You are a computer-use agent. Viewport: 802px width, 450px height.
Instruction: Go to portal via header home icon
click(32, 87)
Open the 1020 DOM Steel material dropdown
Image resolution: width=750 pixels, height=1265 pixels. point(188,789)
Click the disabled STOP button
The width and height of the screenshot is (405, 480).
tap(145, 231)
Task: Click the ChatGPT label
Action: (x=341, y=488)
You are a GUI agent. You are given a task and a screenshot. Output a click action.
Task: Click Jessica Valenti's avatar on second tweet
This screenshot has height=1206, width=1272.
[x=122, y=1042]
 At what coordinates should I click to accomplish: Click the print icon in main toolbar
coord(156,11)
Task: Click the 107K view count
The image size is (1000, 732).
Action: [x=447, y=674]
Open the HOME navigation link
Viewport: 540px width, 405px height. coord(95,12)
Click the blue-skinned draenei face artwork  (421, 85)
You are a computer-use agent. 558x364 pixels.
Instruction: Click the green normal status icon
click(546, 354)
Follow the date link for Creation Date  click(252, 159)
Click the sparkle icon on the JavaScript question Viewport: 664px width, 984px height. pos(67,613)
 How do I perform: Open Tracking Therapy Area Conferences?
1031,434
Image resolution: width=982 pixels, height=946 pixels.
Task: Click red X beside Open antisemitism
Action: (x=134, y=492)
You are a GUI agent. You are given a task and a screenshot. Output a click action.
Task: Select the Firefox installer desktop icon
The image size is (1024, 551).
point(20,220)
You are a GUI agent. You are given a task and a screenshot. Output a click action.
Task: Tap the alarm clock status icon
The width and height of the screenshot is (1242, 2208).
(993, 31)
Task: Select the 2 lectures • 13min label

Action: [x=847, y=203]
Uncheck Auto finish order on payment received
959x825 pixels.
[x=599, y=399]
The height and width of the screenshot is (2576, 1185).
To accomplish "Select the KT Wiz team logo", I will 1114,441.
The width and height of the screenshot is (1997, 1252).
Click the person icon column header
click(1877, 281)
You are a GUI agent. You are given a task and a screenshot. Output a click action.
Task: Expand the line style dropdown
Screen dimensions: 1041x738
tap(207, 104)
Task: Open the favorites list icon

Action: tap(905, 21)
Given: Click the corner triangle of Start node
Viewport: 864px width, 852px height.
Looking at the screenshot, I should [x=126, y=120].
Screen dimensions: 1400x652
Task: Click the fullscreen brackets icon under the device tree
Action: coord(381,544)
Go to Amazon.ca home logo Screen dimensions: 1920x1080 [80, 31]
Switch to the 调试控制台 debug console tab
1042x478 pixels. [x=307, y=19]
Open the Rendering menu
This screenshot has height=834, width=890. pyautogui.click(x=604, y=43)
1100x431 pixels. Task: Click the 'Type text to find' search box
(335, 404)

══════════

EXERCISE DIRECTIONS:
What you should output is every line of the records above, from the first through the line containing "Task: Click the 107K view count", unchanged.

RESULT OF THIS TASK:
You are a computer-use agent. Viewport: 802px width, 450px height.
Instruction: Go to portal via header home icon
click(32, 87)
Open the 1020 DOM Steel material dropdown
Image resolution: width=750 pixels, height=1265 pixels. point(188,789)
Click the disabled STOP button
The width and height of the screenshot is (405, 480).
tap(145, 231)
Task: Click the ChatGPT label
Action: (x=341, y=488)
You are a GUI agent. You are given a task and a screenshot. Output a click action.
Task: Click Jessica Valenti's avatar on second tweet
This screenshot has height=1206, width=1272.
[x=122, y=1042]
 At what coordinates should I click to accomplish: Click the print icon in main toolbar
coord(156,11)
Task: Click the 107K view count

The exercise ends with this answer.